As extension methods:

    public static bool Divides(this int potentialFactor, int i)
    {
        return i % potentialFactor == 0;
    }

    public static IEnumerable<int> Factors(this int i)
    {
        return from potentialFactor in Enumerable.Range(1, i)
               where potentialFactor.Divides(i)
               select potentialFactor;
    }

Here's an example of usage:

        foreach (int i in 4.Factors())
        {
            Console.WriteLine(i);
        }

Note that I have optimized for clarity, not for performance. For large values of i this algorithm can take a long time.

Here it is again, only counting to the square root, as others mentioned. I suppose that people are attracted to that idea if you're hoping to improve performance. I'd rather write elegant code first, and optimize for performance later, after testing my software.

Still, for reference, here it is:

    public static bool Divides(this int potentialFactor, int i)
    {
        return i % potentialFactor == 0;
    }

    public static IEnumerable<int> Factors(this int i)
    {
        foreach (int result in from potentialFactor in Enumerable.Range(1, (int)Math.Sqrt(i))
                               where potentialFactor.Divides(i)
                               select potentialFactor)
        {
            yield return result;
            if (i / result != result)
            {
                yield return i / result;
            }
        }
    }

Not only is the result considerably less readable, but the factors come out of order this way, too.

  • Why not just edit the old answer? – Chris Marasti-Georg Oct 27 '08 at 13:54
  • 2
    Because they are two different answers, with differing merit. – Jay Bazuzi Oct 27 '08 at 15:08

Another LINQ style and tying to keep the O(sqrt(n)) complexity

        static IEnumerable<int> GetFactors(int n)
        {
            Debug.Assert(n >= 1);
            var pairList = from i in Enumerable.Range(1, (int)(Math.Round(Math.Sqrt(n) + 1)))
                    where n % i == 0
                    select new { A = i, B = n / i };

            foreach(var pair in pairList)
            {
                yield return pair.A;
                yield return pair.B;
            }


        }

I did it the lazy way. I don't know much, but I've been told that simplicity can sometimes imply elegance. This is one possible way to do it:

    public static IEnumerable<int> GetDivisors(int number)
    {
        var searched = Enumerable.Range(1, number)
             .Where((x) =>  number % x == 0)
             .Select(x => number / x);

        foreach (var s in searched)          
            yield return s;
    }

EDIT: As Kraang Prime pointed out, this function cannot exceed the limit of an integer and is (admittedly) not the most efficient way to handle this problem.

  • This can only process for factors up to the limit of integer. – Kraang Prime Aug 17 '16 at 19:47
  • @spencer Just curious as to why you are using yield return in a foreach loop as you already have an IEnumerable<int> why not just return the result of you Linq query instead of assigning it to searched? – Rodney S. Foley Apr 6 '17 at 16:58

Wouldn't it also make sense to start at 2 and head towards an upper limit value that's continuously being recalculated based on the number you've just checked? See N/i (where N is the Number you're trying to find the factor of and i is the current number to check...) Ideally, instead of mod, you would use a divide function that returns N/i as well as any remainder it might have. That way you're performing one divide operation to recreate your upper bound as well as the remainder you'll check for even division.

COLLECTED DATA:
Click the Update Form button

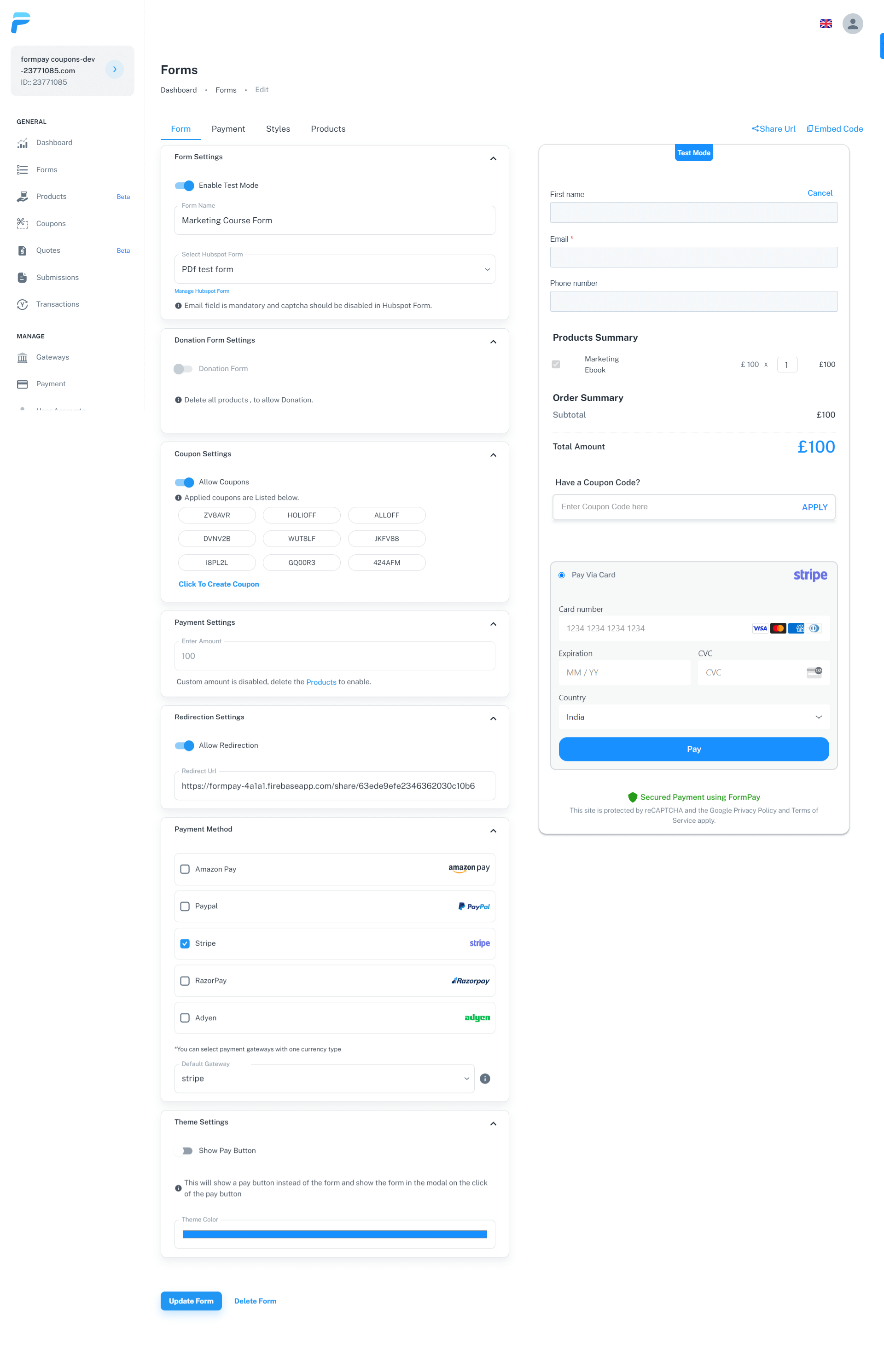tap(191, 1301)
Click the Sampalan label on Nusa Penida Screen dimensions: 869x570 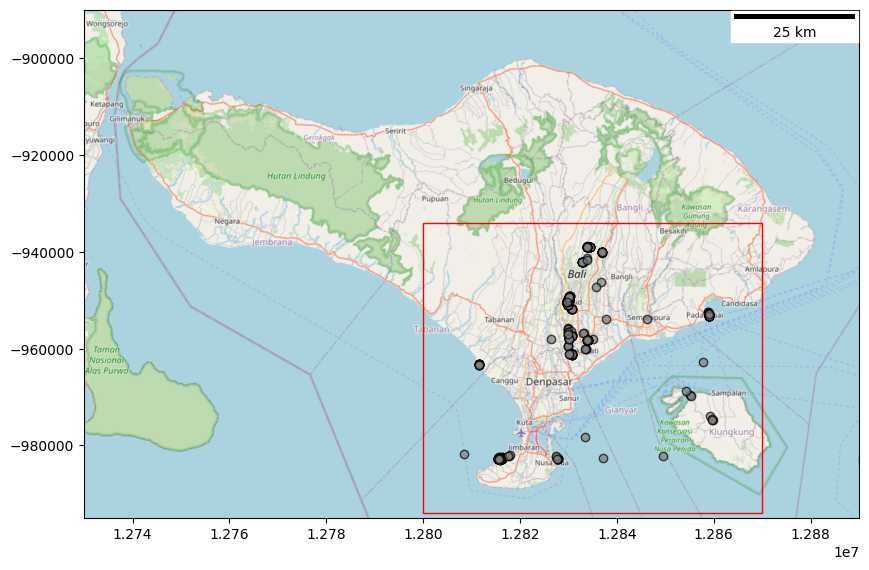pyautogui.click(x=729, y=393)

REQUIREMENT:
Render the sentence "Not only is the result considerably less readable, but the factors come out of order this way, too." from the text on computing the factors of an integer into German.

FULL ANSWER:
Das Ergebnis ist nicht nur erheblich weniger lesbar, sondern die Faktoren werden auf diese Weise auch nicht in der richtigen Reihenfolge ausgegeben.